Actualizado el 21/02/2026 a las 22:30
La Policía Nacional detuvo ayer, tras el partido entre Osasuna y Real Madrid en El Sadar, a dos aficionados. Uno de ellos fue arrestado después de lanzar durante el encuentro un objeto -“una botella pequeña de plástico sin tapón y vacía”-, según recogió el colegiado en el acta. Los hechos se iniciaron en el minuto 37 de la primera parte, coincidiendo con la revisión de un posible penalti a favor de los rojillos.
Durante esa secuencia, Courtois, guardameta madridista, entregó el objeto a Quintero González, árbitro del encuentro, quien se lo dio al delegado de Osasuna, Pedro Arozarena.
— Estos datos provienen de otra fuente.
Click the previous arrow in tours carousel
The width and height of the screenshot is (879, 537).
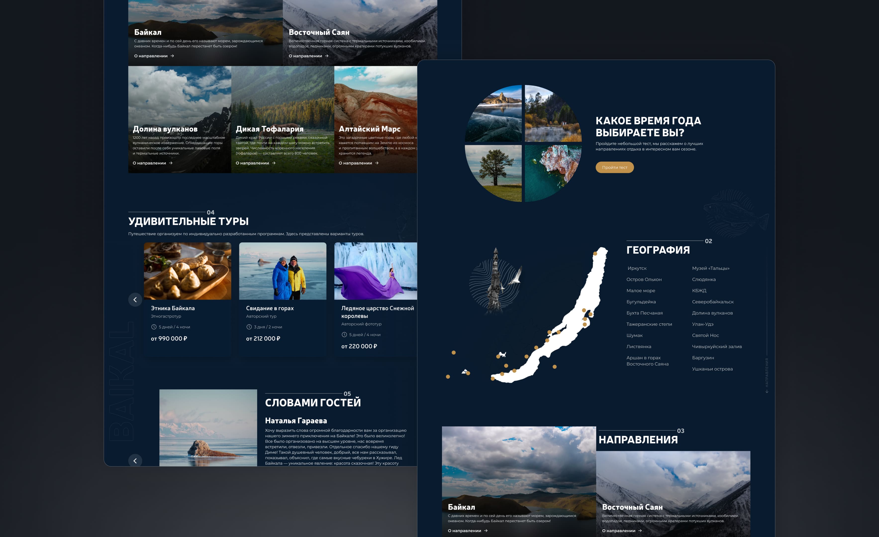tap(135, 300)
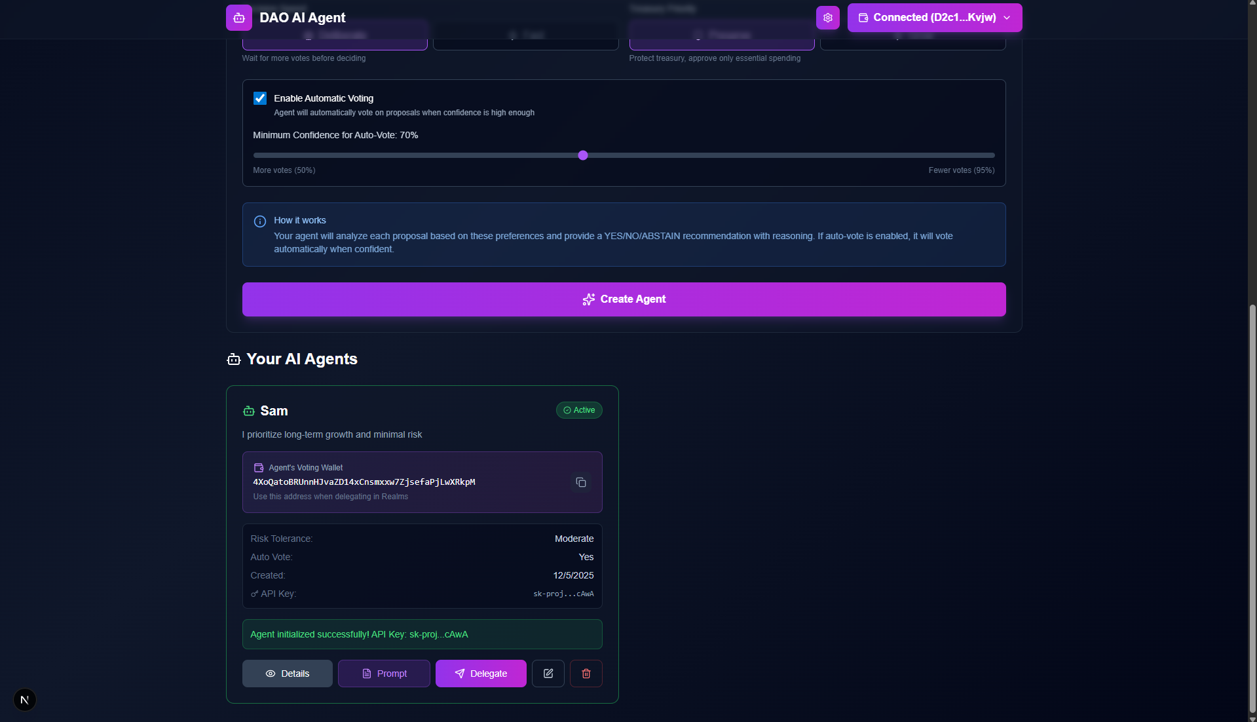Image resolution: width=1257 pixels, height=722 pixels.
Task: Click the document icon on the Prompt button
Action: [366, 674]
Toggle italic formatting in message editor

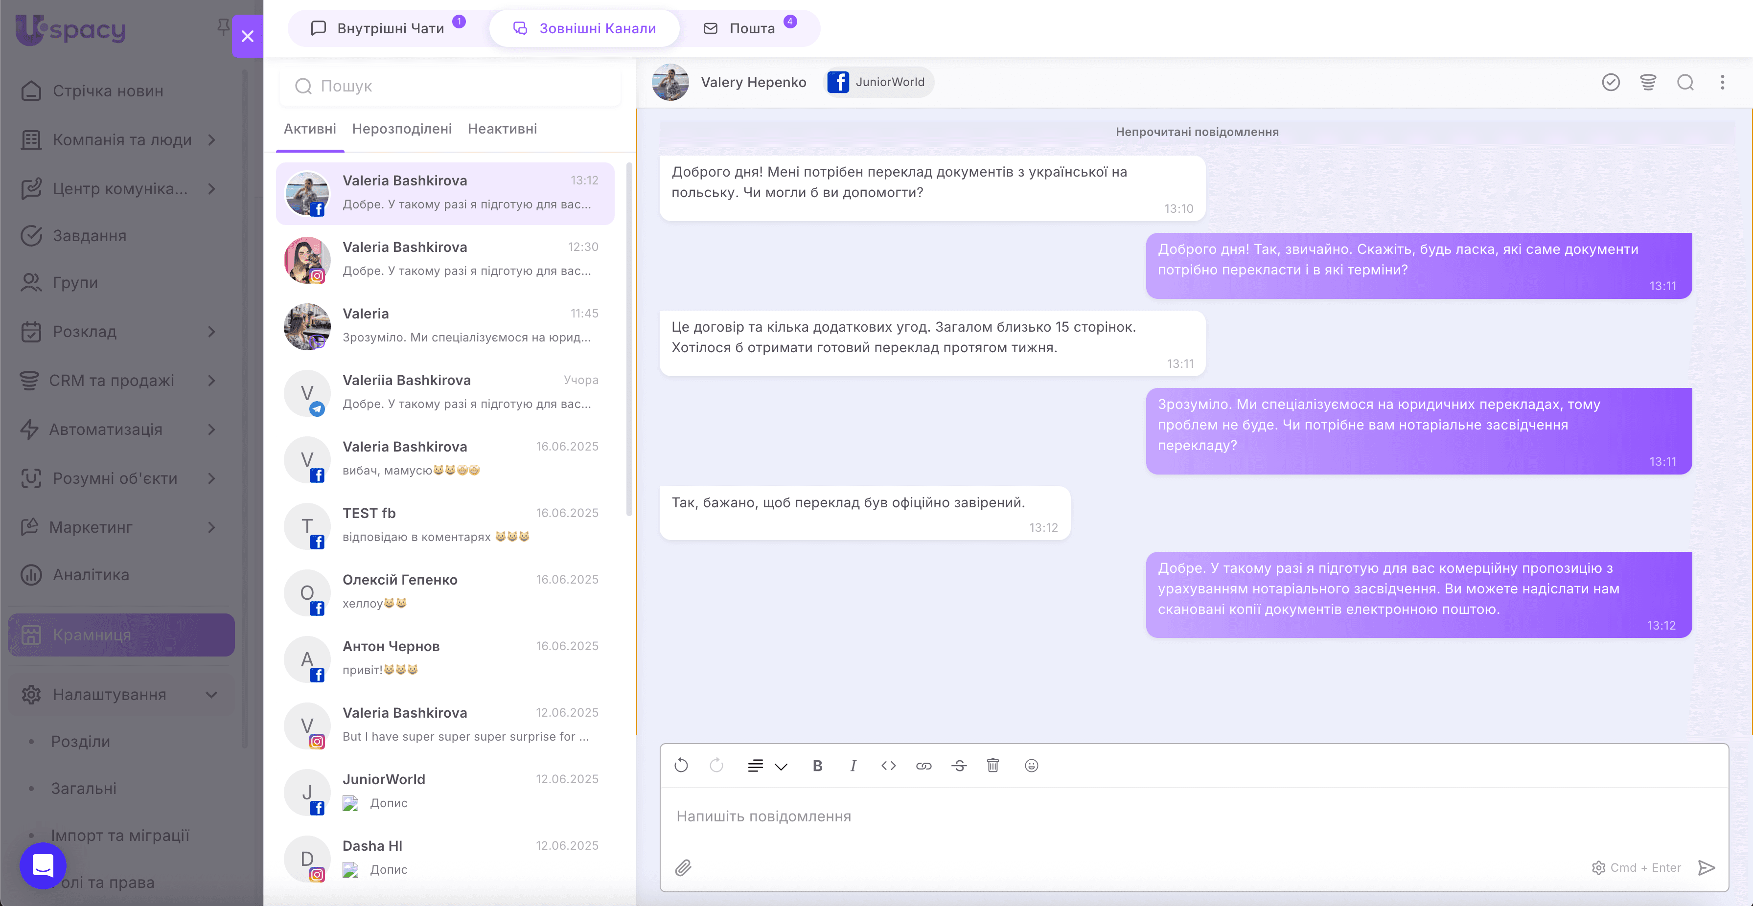point(853,766)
Lejos de quedar en una anécdota, el incidente derivó en los altercados registrados tras el choque.


HERIDOS EN LOS ALTERCADOS
Al término del partido, personal de seguridad privada interceptó en los pasillos de Graderío Sur al presunto autor del lanzamiento. Según fuentes oficiales, mientras los vigilantes identificaban al infractor, un grupo de aficionados radicales los increpó, por lo que solicitaron la intervención de agentes de la Unidad de Intervención Policial de la Policía Nacional.
Como consecuencia, comenzaron en las galerías del estadio una serie de persecuciones y, posteriormente, cargas fuera del campo que concluyeron con dos detenciones: por un lado, el lanzador de la botella del objeto recogido por el árbitro, y por otro, un joven acusado de desobediencia y atentado contra la autoridad. Según informaron desde el cuerpo policial, uno de los detenidos resultó herido durante las carreras por los pasillos cuando trataba de escapar de los agentes y fue atendido por voluntarios de la Cruz Roja. Además, al menos dos agentes sufrieron lesiones leves.
Las cargas en el exterior del estadio se produjeron entre la calle del Sadar y la travesía de Extremadura, vía que separa el estadio del Navarra Arena, y que al término del encuentro estaba muy concurrida por aficionados rojillos.